Prompt:
For the entries that follow, produce an exact copy with no pictures in it.

Dataset records:
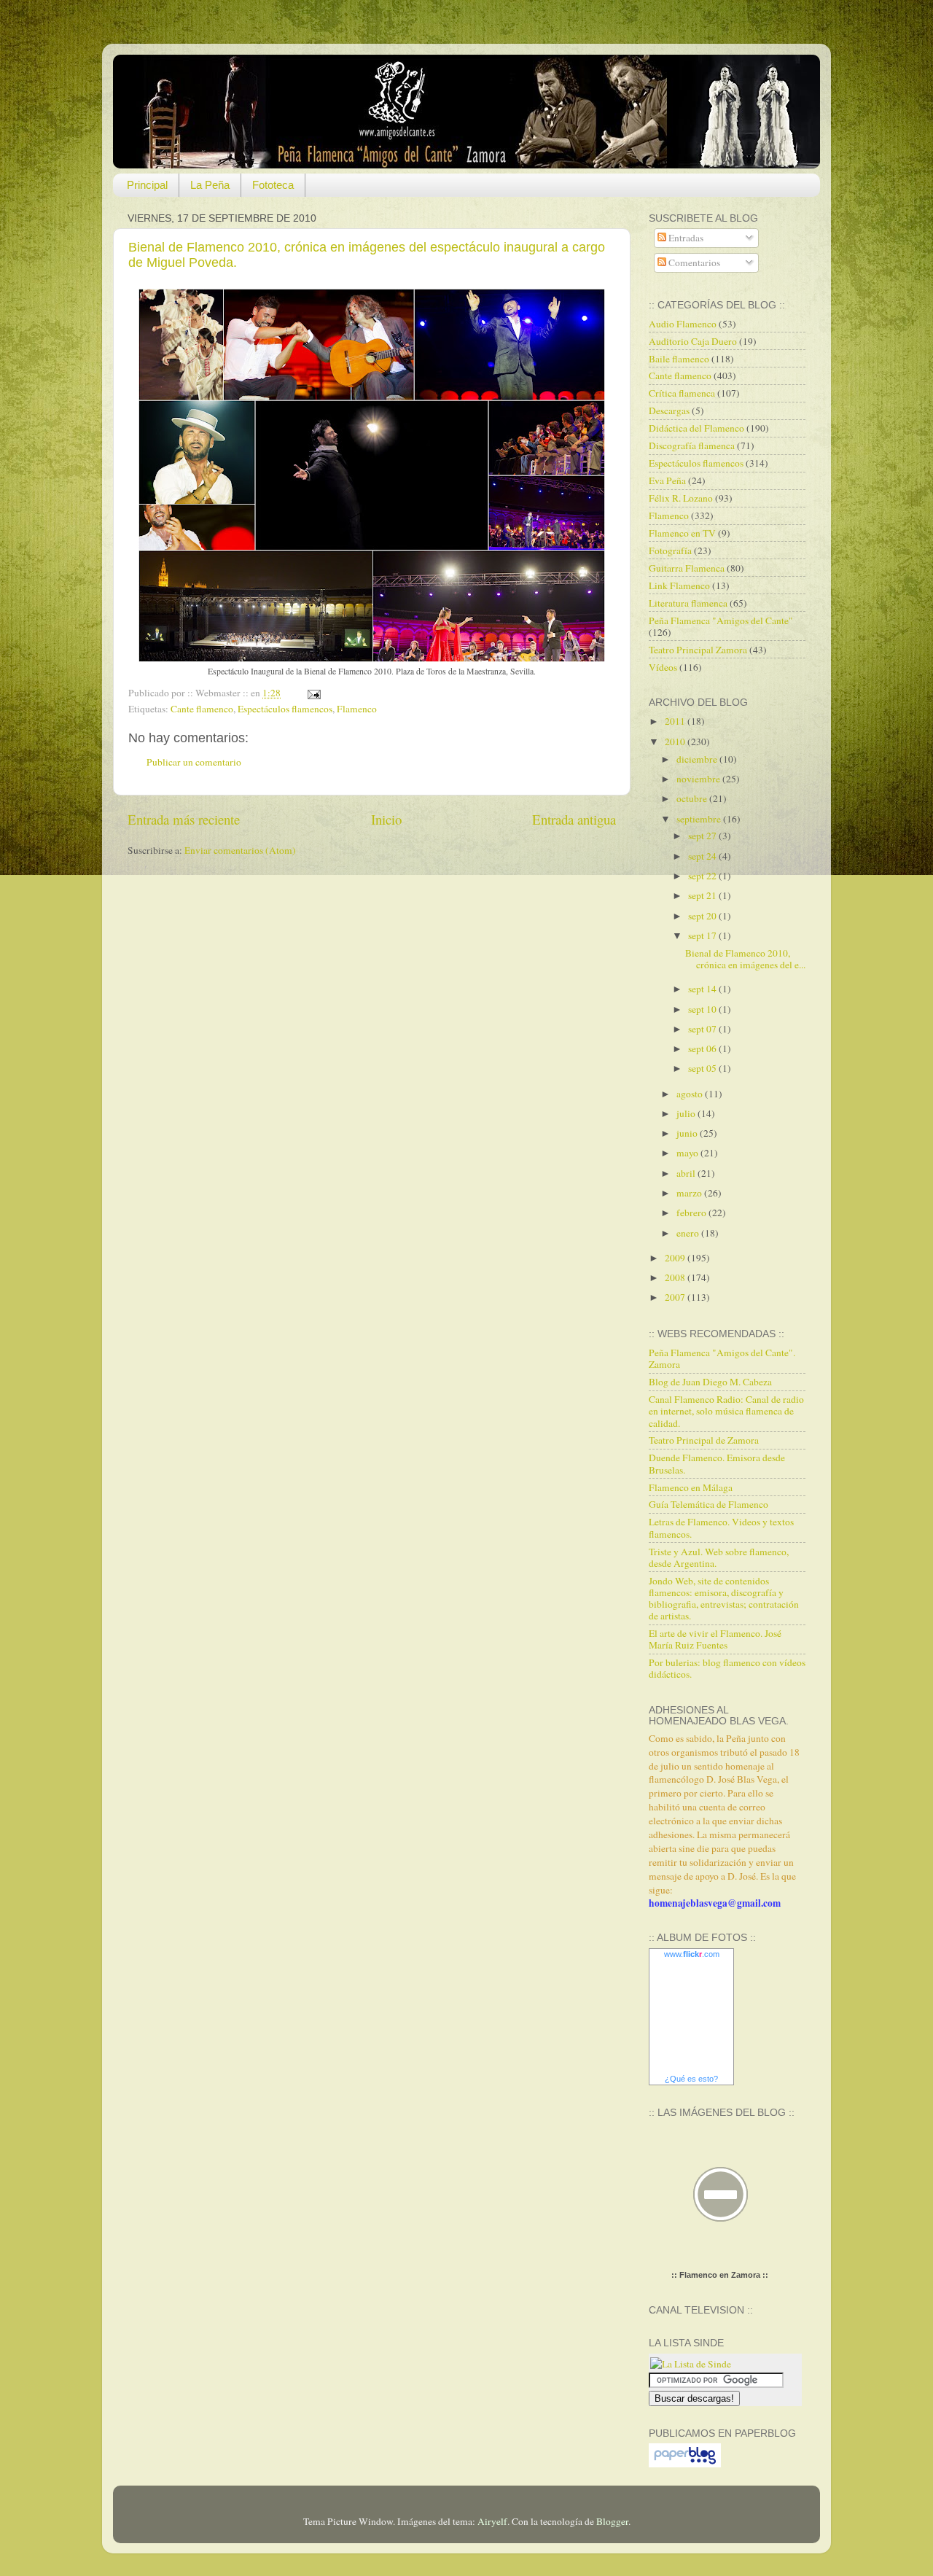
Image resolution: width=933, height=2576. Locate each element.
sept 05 (703, 1068)
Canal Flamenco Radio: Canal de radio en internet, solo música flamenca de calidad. (726, 1411)
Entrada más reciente (184, 819)
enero (688, 1233)
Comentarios (693, 262)
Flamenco (357, 708)
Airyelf (492, 2521)
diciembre (697, 759)
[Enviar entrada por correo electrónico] (311, 692)
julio (687, 1113)
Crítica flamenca (682, 393)
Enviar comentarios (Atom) (240, 850)
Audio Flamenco (683, 323)
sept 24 (703, 856)
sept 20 (703, 915)
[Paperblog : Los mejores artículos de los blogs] (685, 2463)
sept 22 (703, 875)
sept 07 (703, 1028)
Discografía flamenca (692, 445)
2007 (676, 1297)
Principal (147, 185)
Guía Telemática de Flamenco (708, 1504)
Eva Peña (667, 480)
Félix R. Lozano (681, 498)
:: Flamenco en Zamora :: (719, 2274)
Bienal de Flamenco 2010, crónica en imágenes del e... (745, 958)
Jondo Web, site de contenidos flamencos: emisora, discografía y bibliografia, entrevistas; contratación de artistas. (724, 1598)
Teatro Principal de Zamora (704, 1440)
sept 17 (703, 935)
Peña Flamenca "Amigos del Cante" (721, 620)
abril (687, 1173)
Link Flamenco (679, 585)
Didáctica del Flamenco (696, 428)
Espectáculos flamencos (285, 708)
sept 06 (703, 1048)
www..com (691, 1954)
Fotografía (670, 550)
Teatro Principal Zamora (698, 649)
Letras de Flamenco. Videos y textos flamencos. (721, 1527)
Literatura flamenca (688, 603)
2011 (676, 721)
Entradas (684, 237)
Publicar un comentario (194, 761)
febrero (692, 1212)
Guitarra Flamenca (687, 568)
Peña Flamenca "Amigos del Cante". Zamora (722, 1358)
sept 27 (703, 835)
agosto (690, 1093)
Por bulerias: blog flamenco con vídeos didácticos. (727, 1668)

Result of the task:
Image resolution: width=933, height=2576. Locate each element.
sept 05 (703, 1068)
Canal Flamenco Radio: Canal de radio en internet, solo música flamenca de calidad. (726, 1411)
Entrada más reciente (184, 819)
enero (688, 1233)
Comentarios (693, 262)
Flamenco (357, 708)
Airyelf (492, 2521)
diciembre (697, 759)
[Enviar entrada por correo electrónico] (311, 692)
julio (687, 1113)
Crítica flamenca (682, 393)
Enviar comentarios (Atom) (240, 850)
Audio Flamenco (683, 323)
sept 24 (703, 856)
sept 20 (703, 915)
[Paperblog : Los mejores artículos de los blogs] (685, 2463)
sept 22 (703, 875)
sept 07 (703, 1028)
Discografía flamenca (692, 445)
2007 (676, 1297)
Principal (147, 185)
Guía Telemática de Flamenco (708, 1504)
Eva Peña (667, 480)
Félix R. Lozano (681, 498)
:: Flamenco en Zamora :: (719, 2274)
Bienal de Flamenco 2010, crónica en imágenes del e... (745, 958)
Jondo Web, site de contenidos flamencos: emisora, discografía y bibliografia, entrevistas; contratación de artistas. (724, 1598)
Teatro Principal de Zamora (704, 1440)
sept 17 (703, 935)
Peña Flamenca "Amigos del Cante" (721, 620)
abril (687, 1173)
Link Flamenco (679, 585)
Didáctica del Flamenco (696, 428)
Espectáculos flamencos (285, 708)
sept 06 (703, 1048)
www..com (691, 1954)
Fotografía (670, 550)
Teatro Principal Zamora (698, 649)
Letras de Flamenco. Videos y textos flamencos. (721, 1527)
Literatura flamenca (688, 603)
2011 (676, 721)
Entradas (684, 237)
Publicar un comentario (194, 761)
febrero (692, 1212)
Guitarra Flamenca (687, 568)
Peña Flamenca "Amigos del Cante". Zamora (722, 1358)
sept 27 (703, 835)
agosto (690, 1093)
Por bulerias: blog flamenco con vídeos didácticos. (727, 1668)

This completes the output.